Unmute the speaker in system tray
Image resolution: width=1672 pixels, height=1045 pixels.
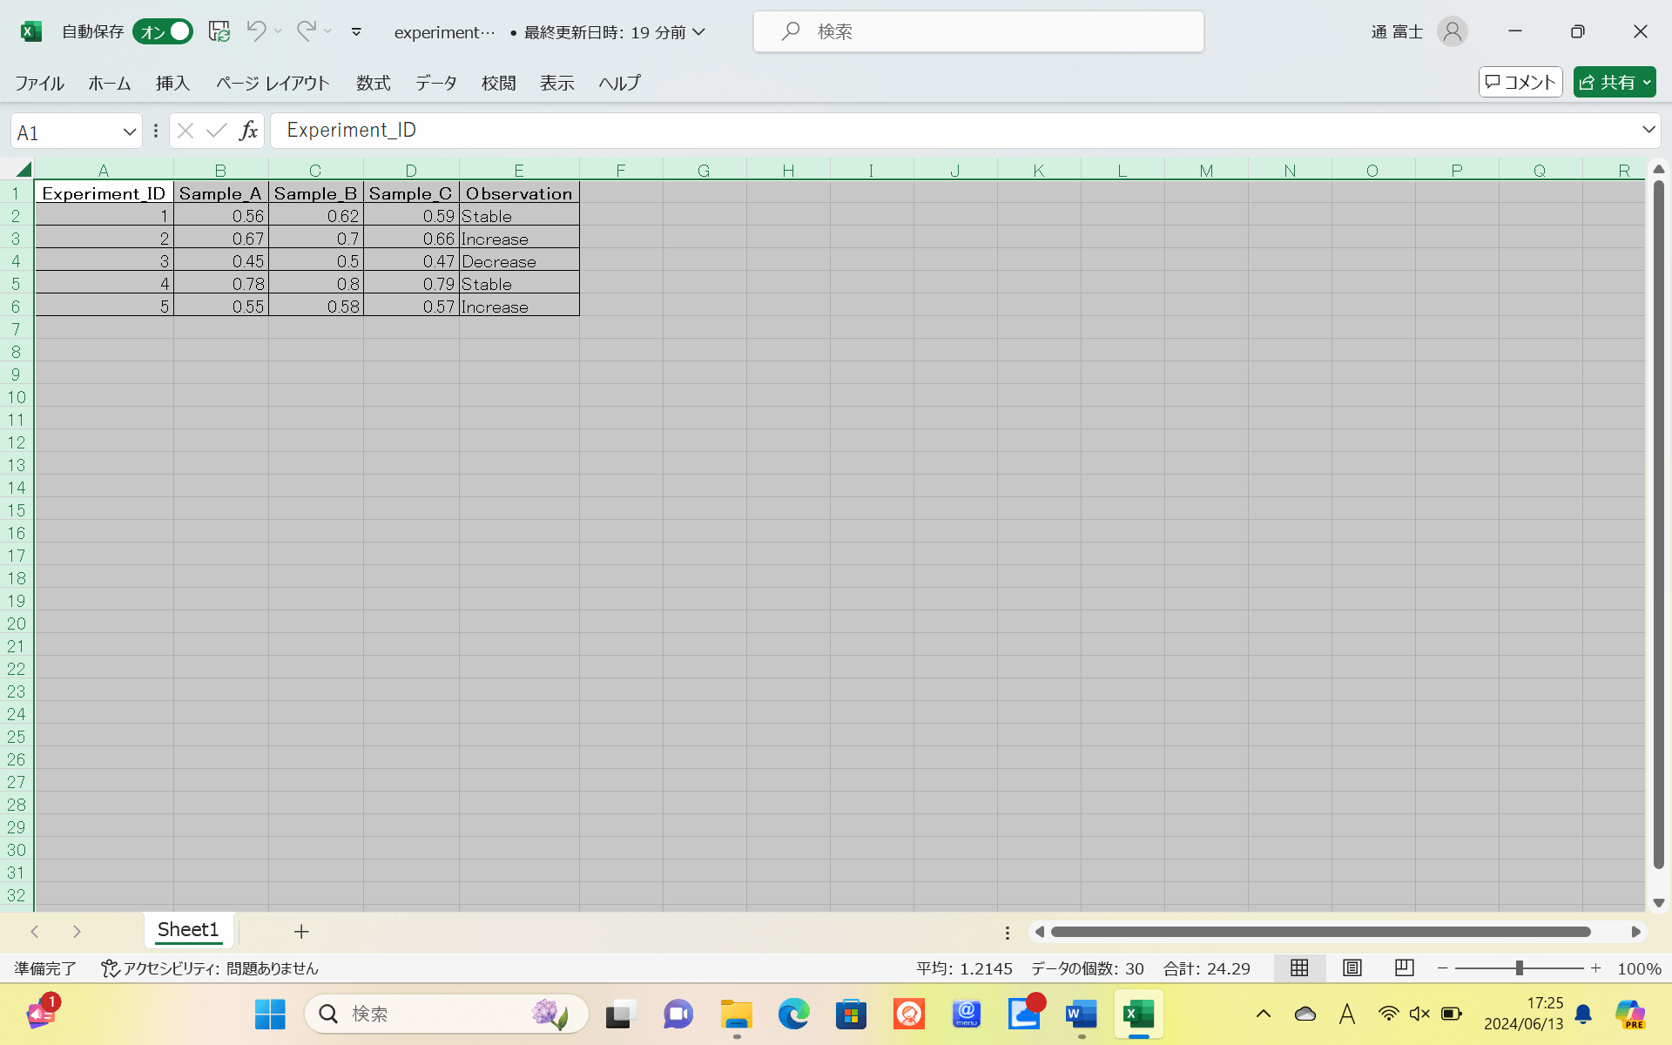point(1419,1014)
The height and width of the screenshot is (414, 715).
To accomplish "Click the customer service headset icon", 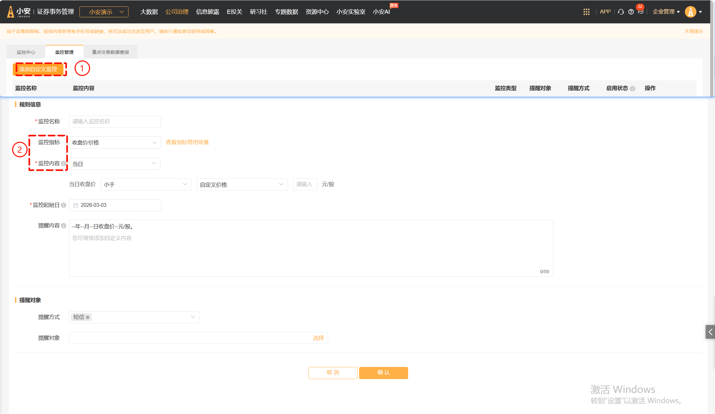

----

DIRECTIONS FOR THIS TASK: The output is to be the material in full and unaltered, with pictures omitted.

TASK SOLUTION:
Unmute the speaker in system tray
Image resolution: width=1672 pixels, height=1045 pixels.
point(1419,1014)
The height and width of the screenshot is (414, 715).
To accomplish "Click the customer service headset icon", 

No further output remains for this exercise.